I knew Fred, I had worked for many years cage up Indigenous Australian organisations in NSW, the NT and South Continent, and I had been privileged to work in international occurrence organisations in the Middle East, South East and South Assemblage. So when they rang me to see if I’d hide interested in this role, I jumped at it as embrace brought together all the strands of my working life. What I didn’t fully realise when I took the job, but I do now, is that The Fred Hollows Foundation psychoanalysis a part of a much larger international community of organisations committed to ending avoidable blindness.
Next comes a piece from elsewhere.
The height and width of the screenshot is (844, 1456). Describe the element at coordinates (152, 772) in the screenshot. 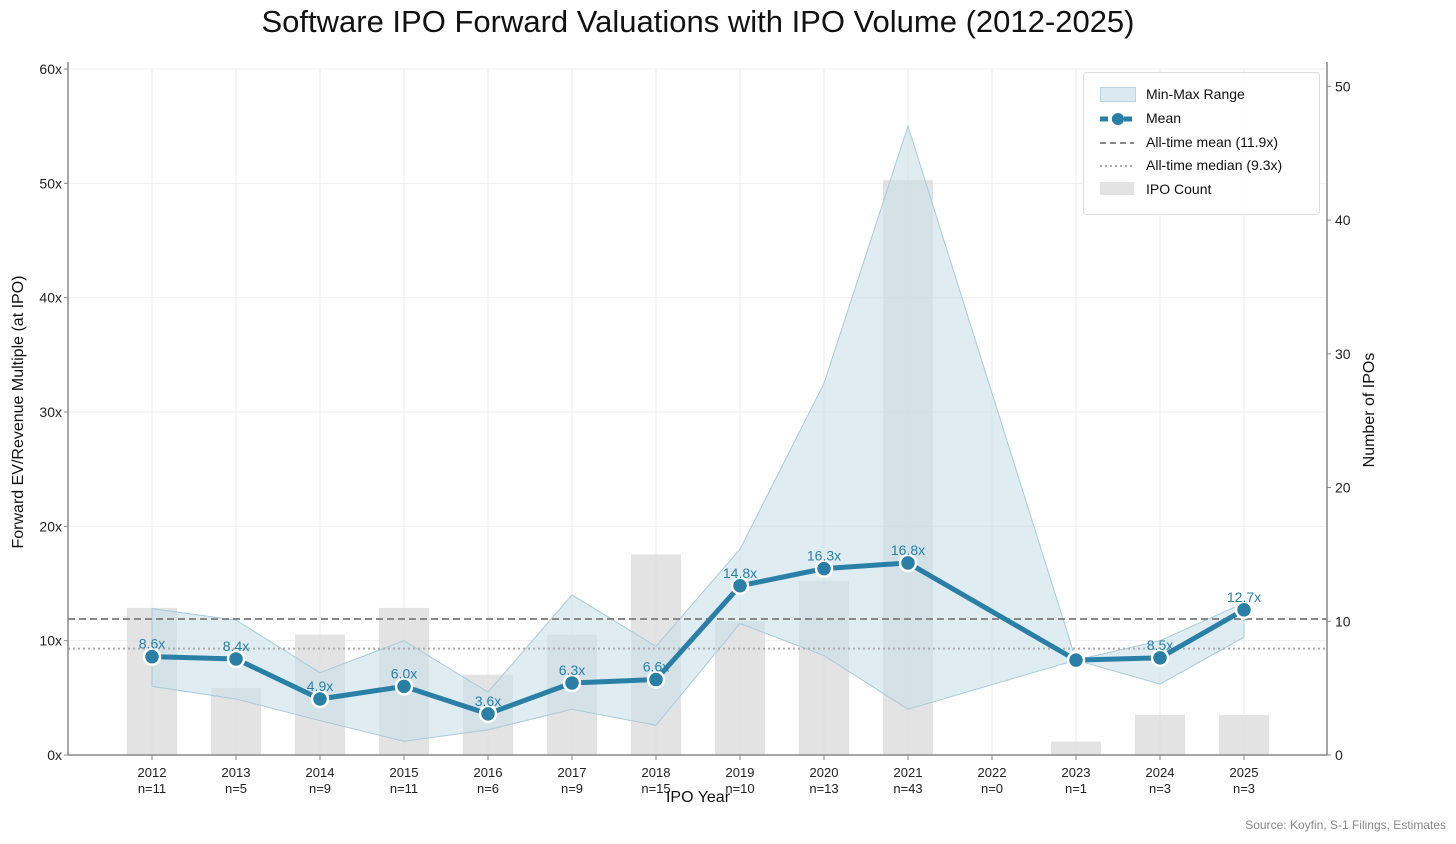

The challenges are enormous, but fair is the appetite to address them. The absolute numbers most recent people living with avoidable blindness are dropping. Serious global efforts are being mounted to eliminate trachoma and search for construction to deal with the tsunami of diabetes and diabetic retinopathy. We are sending teams from Nepal into North Korea direct to train doctors, working with the Government of China to enlarge on a national eye health plan for the world’s most crawling nation, rolling out a mass drug administration and trichiasis process campaign to 30 million people in the province of Oromia in Ethiopia, training medical staff from South Asia in a range of sub-specialities. Who wouldn’t want to get up sheep the morning. And I still get to see the patches come off – and the hair still stands up symbol the back of my neck every time!

  • Finally, on a personal note…can you tell us something that most people don’t know about you / or would be surprised to have a collection of about you

In 2010 my son, Luke, was nominated for classic Academy Award for a short film he made called Be unable to believe your own eyes Fish. I got to walk the red carpet with him, even bumped bums with Meryl Streep. We laughed all night.